* _Exercise directions_:
Below is a listing. Quote from it, exactly, the lines from the one containing "You are a computer-use agent. The width" down to the one containing "Open the profile", both ends included, and nothing else.

* _Records to use_:

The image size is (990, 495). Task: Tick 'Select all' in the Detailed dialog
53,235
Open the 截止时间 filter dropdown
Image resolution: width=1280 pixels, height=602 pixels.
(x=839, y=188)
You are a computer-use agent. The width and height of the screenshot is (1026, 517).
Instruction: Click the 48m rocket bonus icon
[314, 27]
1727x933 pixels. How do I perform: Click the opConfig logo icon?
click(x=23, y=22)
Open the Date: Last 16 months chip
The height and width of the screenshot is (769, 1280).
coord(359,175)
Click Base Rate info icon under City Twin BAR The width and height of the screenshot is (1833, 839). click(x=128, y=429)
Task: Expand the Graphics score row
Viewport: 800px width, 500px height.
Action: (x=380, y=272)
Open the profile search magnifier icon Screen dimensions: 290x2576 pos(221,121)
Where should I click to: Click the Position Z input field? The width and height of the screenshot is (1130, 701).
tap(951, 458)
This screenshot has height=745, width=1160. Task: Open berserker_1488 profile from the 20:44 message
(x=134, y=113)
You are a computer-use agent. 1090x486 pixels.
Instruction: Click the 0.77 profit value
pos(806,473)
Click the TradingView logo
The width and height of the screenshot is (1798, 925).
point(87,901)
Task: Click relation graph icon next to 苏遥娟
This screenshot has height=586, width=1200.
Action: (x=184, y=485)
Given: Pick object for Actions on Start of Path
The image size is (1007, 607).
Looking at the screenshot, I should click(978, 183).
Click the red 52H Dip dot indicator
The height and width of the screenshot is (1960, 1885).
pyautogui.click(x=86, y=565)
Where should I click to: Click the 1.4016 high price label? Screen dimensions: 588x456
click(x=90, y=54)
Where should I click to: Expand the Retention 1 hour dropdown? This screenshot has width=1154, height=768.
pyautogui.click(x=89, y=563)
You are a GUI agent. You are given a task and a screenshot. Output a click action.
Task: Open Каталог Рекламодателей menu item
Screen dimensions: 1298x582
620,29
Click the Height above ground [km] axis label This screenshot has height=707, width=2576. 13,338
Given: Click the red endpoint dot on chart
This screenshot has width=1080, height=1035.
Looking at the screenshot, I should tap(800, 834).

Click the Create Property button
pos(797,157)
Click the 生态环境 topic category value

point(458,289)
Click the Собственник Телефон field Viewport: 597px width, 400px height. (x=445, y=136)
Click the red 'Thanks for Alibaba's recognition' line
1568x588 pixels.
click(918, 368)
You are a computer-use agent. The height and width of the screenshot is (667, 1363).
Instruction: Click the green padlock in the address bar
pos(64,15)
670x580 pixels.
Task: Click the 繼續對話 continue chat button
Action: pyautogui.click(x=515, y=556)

* _Solution to this task_:
You are a computer-use agent. The width and height of the screenshot is (1026, 517).
Instruction: Click the 48m rocket bonus icon
[314, 27]
1727x933 pixels. How do I perform: Click the opConfig logo icon?
click(x=23, y=22)
Open the Date: Last 16 months chip
The height and width of the screenshot is (769, 1280).
coord(359,175)
Click Base Rate info icon under City Twin BAR The width and height of the screenshot is (1833, 839). click(x=128, y=429)
Task: Expand the Graphics score row
Viewport: 800px width, 500px height.
Action: (x=380, y=272)
Open the profile search magnifier icon Screen dimensions: 290x2576 pos(221,121)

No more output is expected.